In the adjacent vertical of short-term vacation rental, Transparent has developed an impressive offering of market intelligence tools.
Commercial real estate is undergoing a fundamental change. Tenants want more flexibility. Some operators have stepped up, taken the risk to take long-term leases and sell shorter term one and even provided a level of service on top of just flexibility. WeWork, Industrious, Convene in the US are venture-backed flexible workspace operators. During the pandemic, flexibility has been even more in demand, this time from more traditional tenants who were not familiar with the “coworking” experience. As a result, large landlords are now offering more flexibility as a default and are considering offering service on top of the real estate to attract people back in the office.

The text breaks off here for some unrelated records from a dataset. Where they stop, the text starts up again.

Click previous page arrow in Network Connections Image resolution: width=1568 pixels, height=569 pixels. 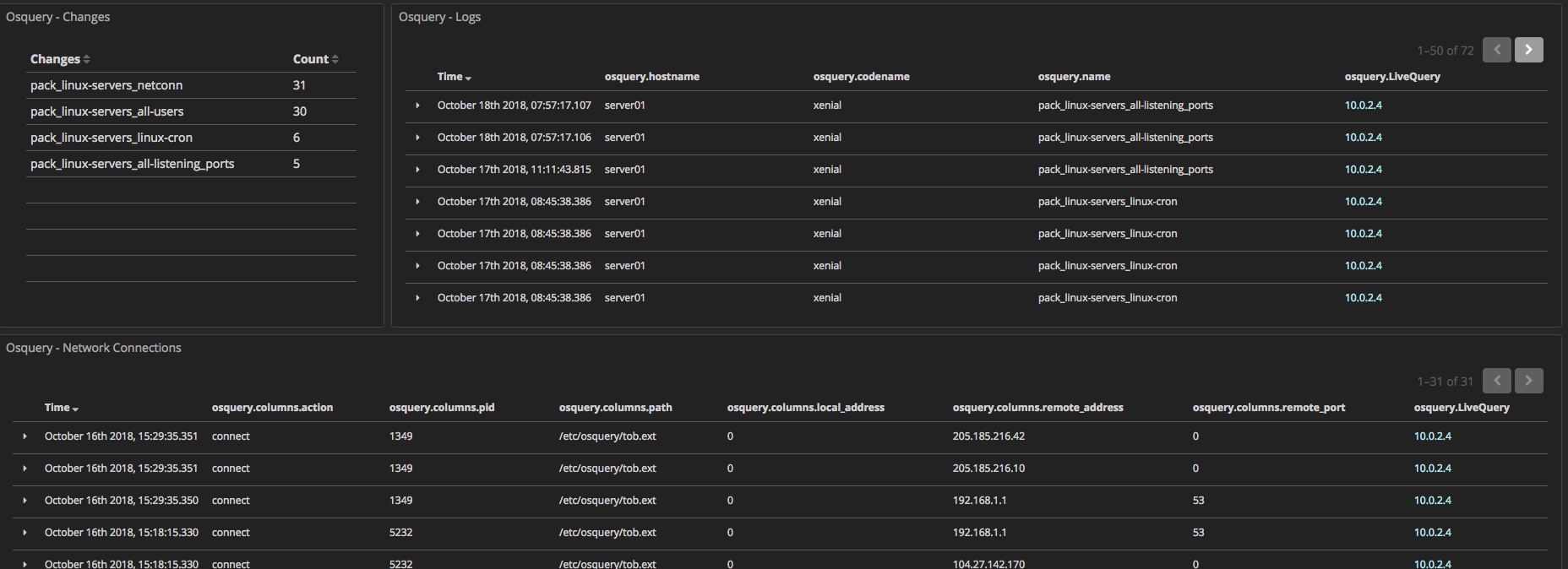[1496, 381]
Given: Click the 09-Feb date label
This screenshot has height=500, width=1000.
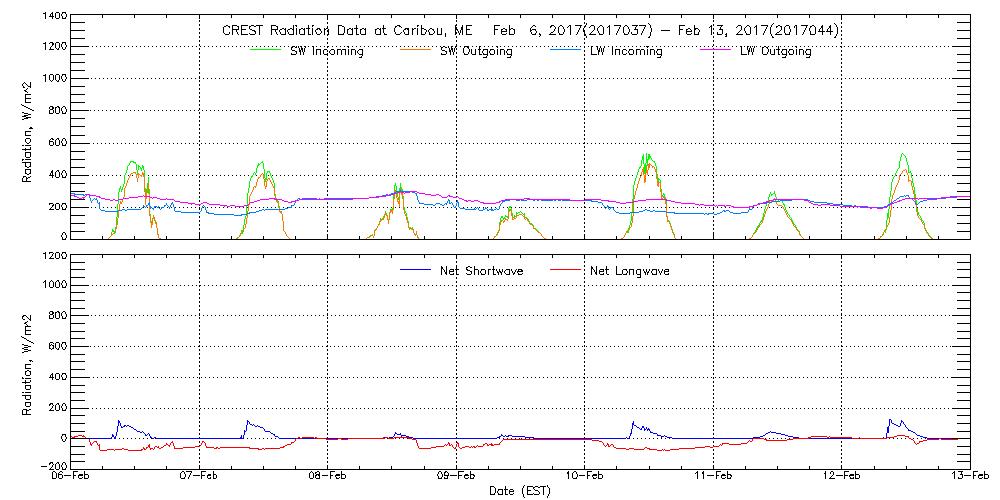Looking at the screenshot, I should coord(456,476).
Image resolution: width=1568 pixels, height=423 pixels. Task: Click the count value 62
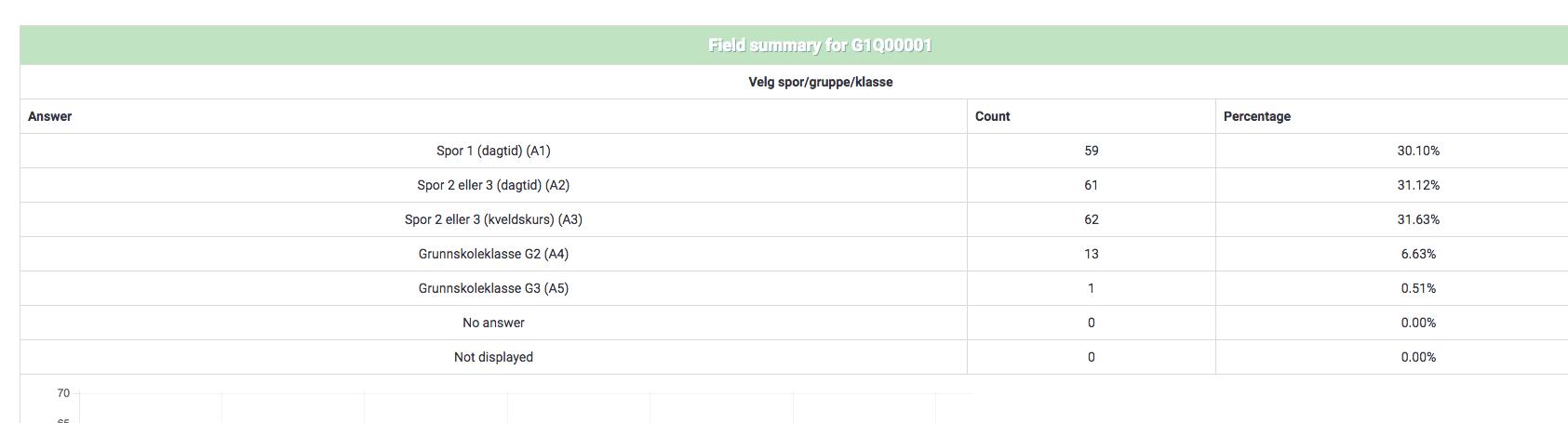[1091, 219]
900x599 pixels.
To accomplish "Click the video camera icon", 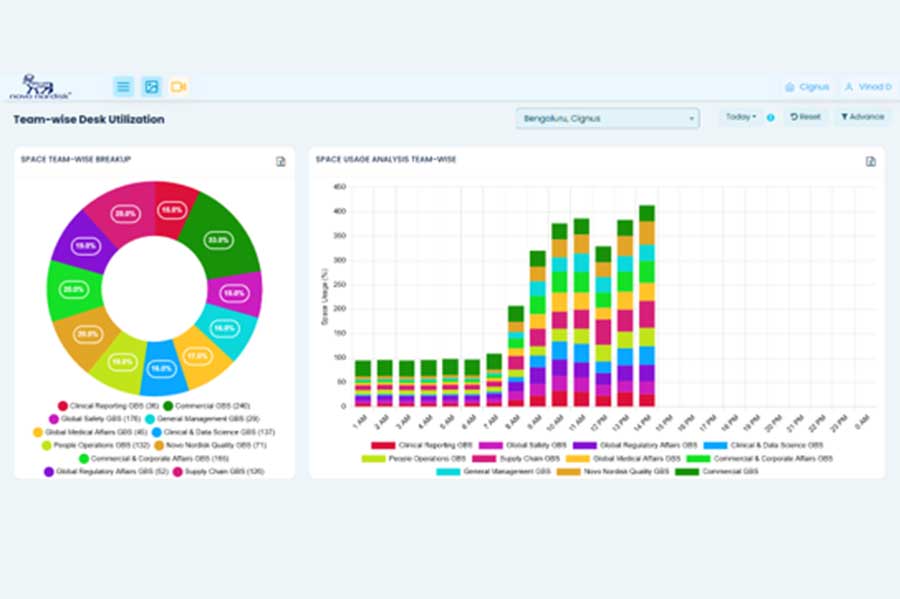I will (179, 87).
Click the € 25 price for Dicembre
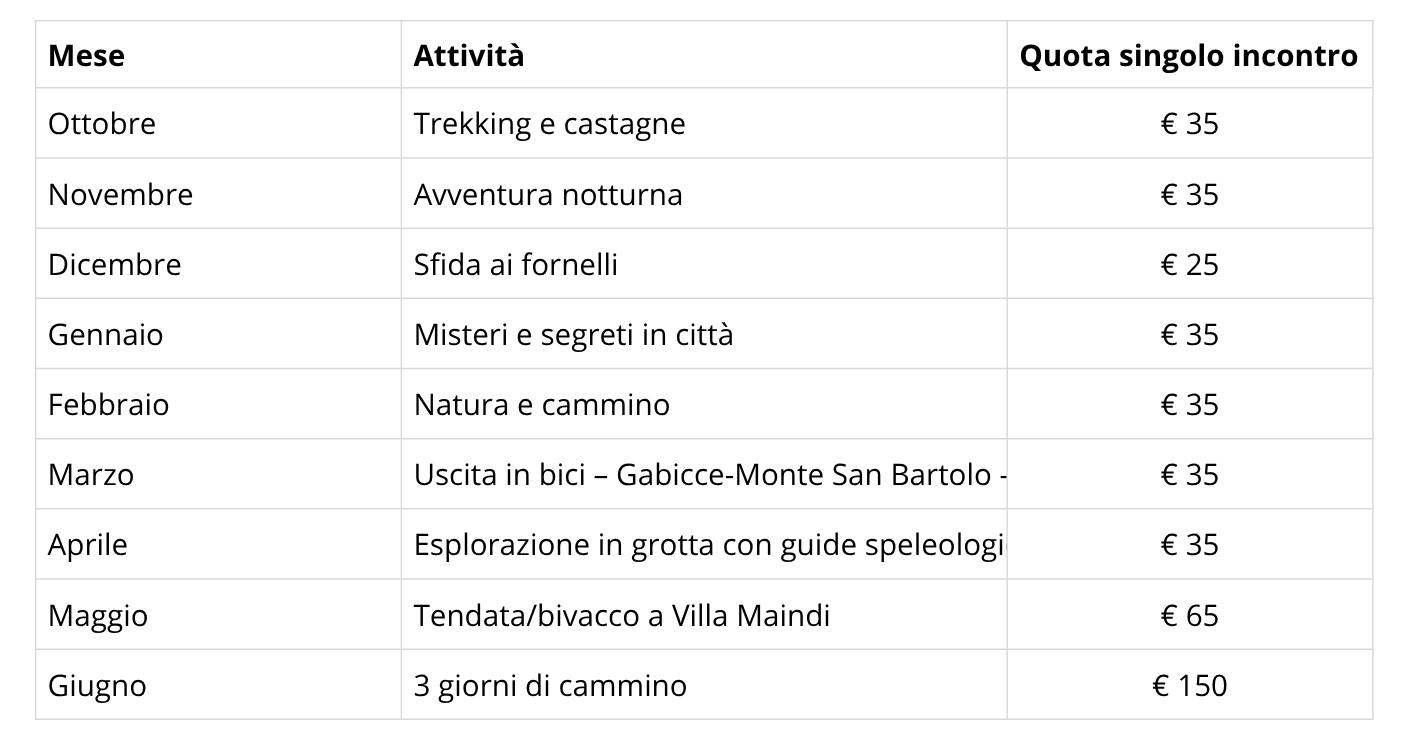The width and height of the screenshot is (1410, 750). pyautogui.click(x=1189, y=264)
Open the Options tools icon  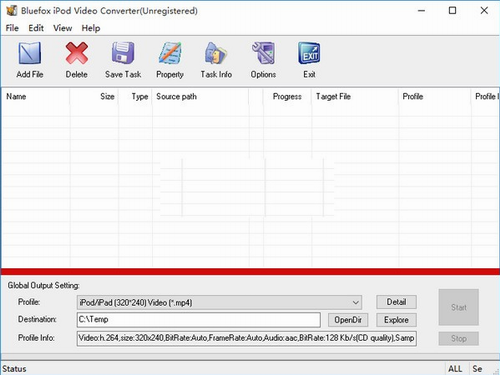[263, 53]
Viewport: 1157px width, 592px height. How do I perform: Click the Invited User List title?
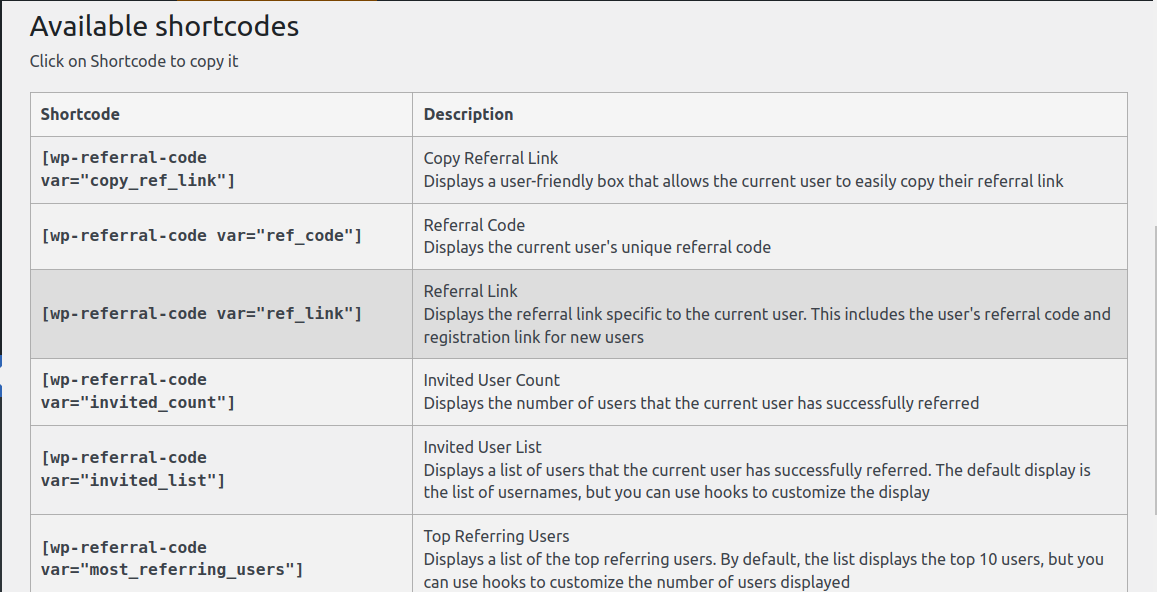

From a small share of commercial real estate, flexible workspaces and coworking are thus taking over. However, none of the companies mentioned above are providing market intelligence specifically for flexible workspaces and coworking. CoStar does have information on the leases of these companies but no one has STR-like information on occupancy rates and achieved price per sqf and desk.
This is why we created CoworkIntel. We collect data through various sources both public and private with a STR-like model of operators’ data co-op. After contemplating all the pilgrim fathers, we took away that customer support is a key factor of success and not just fantastic products.